В переулке было тихо, сонно, лишь двое малых детишек в тени карагача громко хлопали глиняным туляем об асфальт.
Катя почти бежала по переулку к остановке трамвая, стараясь держаться в короткой тени заборов. Каждая калитка взрывалась яростным собачьим лаем, и Верка радостно сообщала:
— Собацка!.. — и спрашивала без конца. — А тетя бо-бо?
— Да замолчи, наконец! — крикнула мать и больно шлепнула ее, но тут же сорвав на ходу веточку с дерева, сунула ее Верке. — На вот, цветочек…
— Цветоцек, — согласилась покладистая Верка… — А тетя бо-бо…
…К вечеру, исходив и изъездив весь город, Катя сняла комнату в доме, в большом, застроенном одноэтажными жактовскими халупами, заросшем мальвой и кустарником, дворе. Комната была невелика, но чисто выбелена. Стояла в ней широкая, с крепкой сеткой, железная кровать, кухонный стол, покрытый клеенкой в лиловый цветочек, и хороший новый стул. На длинном гвозде за дверью постукивали деревянные плечики… Словом, жить можно.
Впрочем, долго прожить в ней Катя не надеялась. Со дня на день ждала — вот придут за нею, заберут, обвинят в убийстве человека и — прощай, Катя, пожила-порадовалась, будет с тебя. Верку — куда? В детдом Верку. У нас государство насчет детей очень заботливое. Вот пожалела же ее тогда, в Джизаке, не оставила одну в железной кроватке торчать, а, видно, все ж на роду у нее написано без матери расти. Господи, думала она изумленно, и не война ведь, и чего я все под прицелом живу?

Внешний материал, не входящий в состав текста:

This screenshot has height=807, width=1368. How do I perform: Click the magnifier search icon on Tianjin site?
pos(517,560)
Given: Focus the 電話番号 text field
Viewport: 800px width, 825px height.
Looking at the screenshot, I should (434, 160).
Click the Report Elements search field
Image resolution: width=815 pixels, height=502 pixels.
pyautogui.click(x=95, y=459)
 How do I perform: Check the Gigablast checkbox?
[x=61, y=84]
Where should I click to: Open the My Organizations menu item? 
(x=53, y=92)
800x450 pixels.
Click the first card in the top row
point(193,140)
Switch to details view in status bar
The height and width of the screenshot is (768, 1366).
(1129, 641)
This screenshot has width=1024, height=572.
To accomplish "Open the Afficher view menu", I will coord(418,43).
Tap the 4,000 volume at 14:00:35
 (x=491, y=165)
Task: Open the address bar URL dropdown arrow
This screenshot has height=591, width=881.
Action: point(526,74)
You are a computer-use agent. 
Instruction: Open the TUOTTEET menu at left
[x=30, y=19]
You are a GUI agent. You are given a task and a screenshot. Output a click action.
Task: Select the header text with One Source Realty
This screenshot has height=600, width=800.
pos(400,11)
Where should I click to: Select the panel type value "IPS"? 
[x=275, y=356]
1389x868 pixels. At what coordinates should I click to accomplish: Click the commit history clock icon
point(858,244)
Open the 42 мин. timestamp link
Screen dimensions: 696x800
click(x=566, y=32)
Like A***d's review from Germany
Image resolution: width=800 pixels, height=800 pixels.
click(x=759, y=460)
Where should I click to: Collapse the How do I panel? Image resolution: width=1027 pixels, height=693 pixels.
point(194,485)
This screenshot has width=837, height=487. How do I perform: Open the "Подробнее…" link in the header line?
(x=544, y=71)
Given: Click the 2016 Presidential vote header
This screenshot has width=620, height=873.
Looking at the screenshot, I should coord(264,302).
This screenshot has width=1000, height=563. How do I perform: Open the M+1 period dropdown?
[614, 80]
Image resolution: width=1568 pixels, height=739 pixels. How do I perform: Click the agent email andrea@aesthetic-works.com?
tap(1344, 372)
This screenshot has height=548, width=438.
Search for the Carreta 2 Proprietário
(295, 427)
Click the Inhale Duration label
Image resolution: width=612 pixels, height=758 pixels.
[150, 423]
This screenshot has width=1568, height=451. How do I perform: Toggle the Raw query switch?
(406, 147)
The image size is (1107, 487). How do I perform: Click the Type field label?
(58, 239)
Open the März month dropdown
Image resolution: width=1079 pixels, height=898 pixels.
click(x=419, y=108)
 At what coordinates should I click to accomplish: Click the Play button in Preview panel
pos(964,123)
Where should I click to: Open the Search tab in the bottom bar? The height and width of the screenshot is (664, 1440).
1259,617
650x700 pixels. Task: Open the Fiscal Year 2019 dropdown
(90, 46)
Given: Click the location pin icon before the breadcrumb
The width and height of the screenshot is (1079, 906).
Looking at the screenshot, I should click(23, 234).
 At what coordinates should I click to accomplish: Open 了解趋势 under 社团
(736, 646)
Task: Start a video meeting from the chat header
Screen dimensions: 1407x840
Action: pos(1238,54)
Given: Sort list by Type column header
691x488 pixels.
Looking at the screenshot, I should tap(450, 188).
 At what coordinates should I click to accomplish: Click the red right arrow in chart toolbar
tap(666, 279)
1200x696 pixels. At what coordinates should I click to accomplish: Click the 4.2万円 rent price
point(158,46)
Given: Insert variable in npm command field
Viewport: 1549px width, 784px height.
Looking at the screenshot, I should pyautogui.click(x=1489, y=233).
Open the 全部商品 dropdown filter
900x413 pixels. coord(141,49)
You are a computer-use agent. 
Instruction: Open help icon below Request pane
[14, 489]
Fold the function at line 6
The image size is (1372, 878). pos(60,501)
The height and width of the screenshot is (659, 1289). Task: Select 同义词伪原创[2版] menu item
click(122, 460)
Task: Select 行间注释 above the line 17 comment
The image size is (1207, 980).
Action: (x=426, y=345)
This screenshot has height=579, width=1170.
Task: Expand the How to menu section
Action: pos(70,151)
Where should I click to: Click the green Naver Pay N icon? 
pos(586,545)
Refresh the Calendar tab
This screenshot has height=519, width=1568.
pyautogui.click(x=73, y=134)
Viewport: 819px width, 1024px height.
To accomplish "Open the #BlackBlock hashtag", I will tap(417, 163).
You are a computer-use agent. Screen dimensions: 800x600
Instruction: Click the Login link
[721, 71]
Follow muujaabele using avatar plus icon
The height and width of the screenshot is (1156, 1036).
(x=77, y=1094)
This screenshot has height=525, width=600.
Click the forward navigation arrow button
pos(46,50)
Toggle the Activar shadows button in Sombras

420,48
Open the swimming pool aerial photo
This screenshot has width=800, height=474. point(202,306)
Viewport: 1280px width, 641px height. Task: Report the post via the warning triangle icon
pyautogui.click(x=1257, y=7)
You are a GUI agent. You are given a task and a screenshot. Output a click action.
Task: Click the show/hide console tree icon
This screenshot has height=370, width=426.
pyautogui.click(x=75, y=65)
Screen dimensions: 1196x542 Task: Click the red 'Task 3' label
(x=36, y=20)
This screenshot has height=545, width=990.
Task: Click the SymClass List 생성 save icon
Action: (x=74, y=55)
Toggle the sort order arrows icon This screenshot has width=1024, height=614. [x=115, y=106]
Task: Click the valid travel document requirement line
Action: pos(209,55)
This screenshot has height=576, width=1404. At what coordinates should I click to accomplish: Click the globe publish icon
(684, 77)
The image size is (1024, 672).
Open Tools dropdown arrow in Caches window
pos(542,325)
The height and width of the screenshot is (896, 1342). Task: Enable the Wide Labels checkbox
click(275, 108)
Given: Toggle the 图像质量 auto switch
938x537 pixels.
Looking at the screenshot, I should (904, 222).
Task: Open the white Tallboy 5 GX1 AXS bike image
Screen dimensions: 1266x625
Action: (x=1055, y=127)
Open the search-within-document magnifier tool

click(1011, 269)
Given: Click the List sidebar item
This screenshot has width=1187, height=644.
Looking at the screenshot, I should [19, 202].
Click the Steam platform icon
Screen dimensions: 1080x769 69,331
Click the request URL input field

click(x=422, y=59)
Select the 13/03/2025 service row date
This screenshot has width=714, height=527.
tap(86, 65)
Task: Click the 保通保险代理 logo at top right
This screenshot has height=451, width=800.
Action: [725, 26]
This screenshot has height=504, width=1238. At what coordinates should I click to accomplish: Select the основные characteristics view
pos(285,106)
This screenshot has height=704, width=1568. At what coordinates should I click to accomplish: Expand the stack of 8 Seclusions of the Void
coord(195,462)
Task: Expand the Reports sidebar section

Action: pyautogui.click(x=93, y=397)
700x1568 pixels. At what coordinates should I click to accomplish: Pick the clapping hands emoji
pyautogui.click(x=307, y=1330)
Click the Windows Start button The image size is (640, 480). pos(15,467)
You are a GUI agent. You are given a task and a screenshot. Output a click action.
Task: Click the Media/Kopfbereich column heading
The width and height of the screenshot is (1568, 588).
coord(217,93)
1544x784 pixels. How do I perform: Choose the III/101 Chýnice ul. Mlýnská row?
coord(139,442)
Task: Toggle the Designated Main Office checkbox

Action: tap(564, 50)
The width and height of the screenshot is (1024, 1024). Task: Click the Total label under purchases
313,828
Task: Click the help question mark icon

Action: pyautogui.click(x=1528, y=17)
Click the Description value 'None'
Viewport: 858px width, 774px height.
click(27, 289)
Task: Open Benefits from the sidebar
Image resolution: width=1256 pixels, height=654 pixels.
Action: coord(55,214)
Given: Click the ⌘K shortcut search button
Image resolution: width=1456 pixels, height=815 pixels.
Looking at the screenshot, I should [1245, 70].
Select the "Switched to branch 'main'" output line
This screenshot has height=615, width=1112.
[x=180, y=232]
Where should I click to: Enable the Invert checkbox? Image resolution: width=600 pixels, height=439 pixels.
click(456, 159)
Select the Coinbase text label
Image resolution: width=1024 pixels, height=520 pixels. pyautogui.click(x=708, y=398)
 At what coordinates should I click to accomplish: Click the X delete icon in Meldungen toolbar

Ясно представляла, как впихнут в «воронок», как станет ее допрашивать следователь… Может, даже привезут в тот дом — есть ведь такое, она видела в каком-то фильме, — называется «следственный эксперимент»… Вспоминала, как, мертво уткнувшись в буфет отечным лицом, лежала на полу старуха… Бабку нисколько не было жаль. Дрянь была бабка! Плевая душонка… Но мысль о том, что живая и энергичная старуха до ее прихода строчила на машинке полотенца и азартно гоняла мух, а после — валялась на полу багровой никчемной тушей, — эта мысль была тягостна…
Но день проходил за днем, промелькнул месяц, а никто за нею не являлся. Это было странно… Катя напряженно ждала, первые ночи даже ложилась не раздеваясь, но с течением дней и недель напряжение ослабевало, как ослабевает с течением времени все — и страх, и ненависть, и любовь.